CourtDistrict Court, E.D. North Carolina
DecidedApril 1, 2024
Docket4:23-cv-00101
StatusUnknown

This text of Winter v. Bluewater Associates of Emerald Isle, Inc. (Winter v. Bluewater Associates of Emerald Isle, Inc.) is published on Counsel Stack Legal Research, covering District Court, E.D. North Carolina primary law. Counsel Stack provides free access to over 12 million legal documents including statutes, case law, regulations, and constitutions.

Bluebook
Winter v. Bluewater Associates of Emerald Isle, Inc., (E.D.N.C. 2024).

Opinion

IN THE UNITED STATES DISTRICT COURT . FOR THE EASTERN DISTRICT OF NORTH CAROLINA EASTERN DIVISION No. 4:23-CV-101-BO-RN

RYAN WINTER, as Administrator of the _) Estate of M.W.W., ) Plaintiff, ) ) v. ) ORDER ) BLUEWATER ASSOCIATES OF ) EMERALD ISLE, INC., 4601 OCEAN ) DRIVE, LLC, BLUEWATER BUILDERS _) OF EMERALD ISLE, INC., and ) SHEYENNE HOUSEAND d/b/a SOBX CONSTRUCTION, ) Defendants. )
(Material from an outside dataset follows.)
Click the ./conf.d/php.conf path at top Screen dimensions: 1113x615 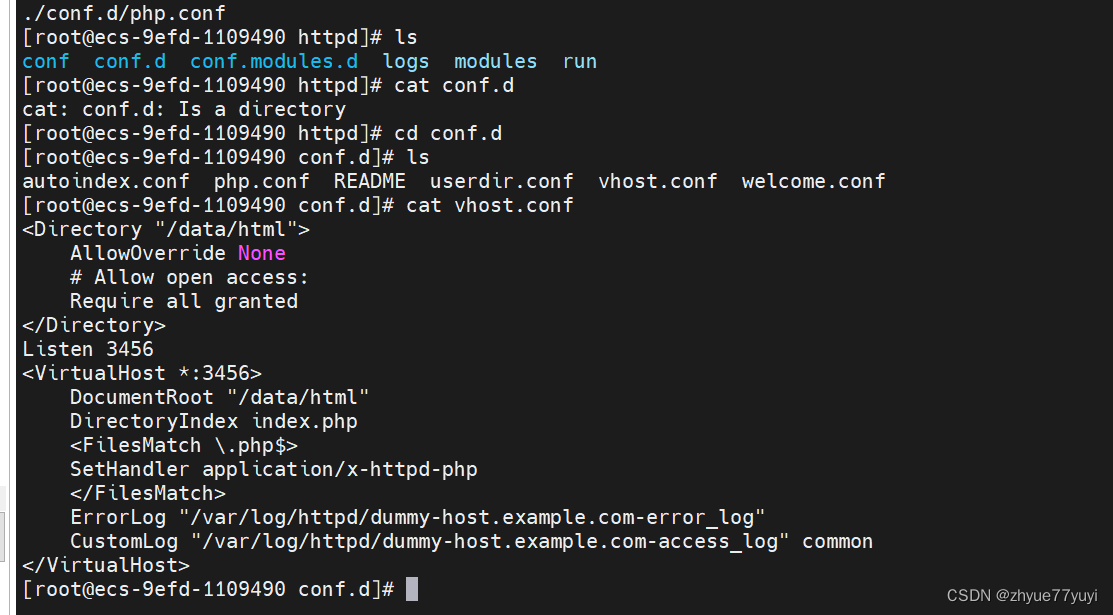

This cause comes before the Court on defendant Bluewater Associates of Emerald Isle’s partial motion to dismiss and a motion by defendants Bluewater Associates of Emerald Isle and 4601 Ocean Drive for leave to file third-party complaints. The appropriate responses and replies have been filed, or the time for doing so has expired, and a hearing was held before the undersigned on March 5, 2024, at Raleigh, North Carolina. In this posture, the motions are ripe for ruling. For the reasons that follow, the motion to dismiss is granted in part and denied in part and the motion for leave to file third-party complaints is granted. BACKGROUND This case arises out of the death of the minor decedent, M.W.W.!, at a vacation rental home on Emerald Isle, North Carolina. Family members had rented the home for a beach vacation when the decedent allegedly gained unsupervised access to an in-ground swimming poo! and drowned.

' The minor decedent’s name has been redacted pursuant to Fed. R. Civ. P. 5.2.

Plaintiff filed this action alleging claims arising from negligence against the entities which owned, managed, and did repair or construction work on the vacation rental property. Plaintiff alleges claims for negligence, negligence per se, gross negligence, and res ipsa loquitor. DISCUSSION Defendant Bluewater Associates of Emerald Isle (“Bluewater Associates”) has moved to dismiss plaintiff's claims for negligence per se and res ipsa loquitor pursuant to Rule 12(b)(6) of the Federal Rules of Civil Procedure. A Rule 12(b)(6) motion tests the legal sufficiency of the complaint. Papasan v. Allain, 478 U.S. 265, 283 (1986). A complaint must allege enough facts to state a claim for relief that is facially plausible. Bell Atlantic Corp. v. Twombly, 550 U.S. 544, 570 (2007). “The plausibility standard is not akin to a ‘probability requirement,’ but it asks for more than a sheer possibility that a defendant has acted unlawfully.” Ashcroft v. Iqbal, 556 U.S. 662, 678 (2009). Facial plausibility means that the facts pled “allow[] the court to draw the reasonable inference that the defendant is liable for the misconduct alleged,” and mere recitals of the elements of a cause of action supported by conclusory statements do not suffice. /d. To demonstrate that a defendant has engaged in negligence per se under North Carolina law, a plaintiff must demonstrate “(1) a duty created by a statute or ordinance; (2) that the statute or ordinance was enacted to protect a class of persons which includes the plaintiff; (3) a breach of the statutory duty; (4) that the injury sustained was suffered by an interest which the statute protected; (5) that the injury was of the nature contemplated in the statute; and, (6) that the violation of the statute proximately caused the injury.” Rudd v. Electrolux Corp., 982 F. Supp. 355, 365 (M.D.N.C. 1997) (citation omitted). In his complaint, plaintiff relies on North Carolina’s Vacation Rental Act (“WRA”), N.C. Gen. Stat. § 42A-1, et seg, to support his negligence per se claim.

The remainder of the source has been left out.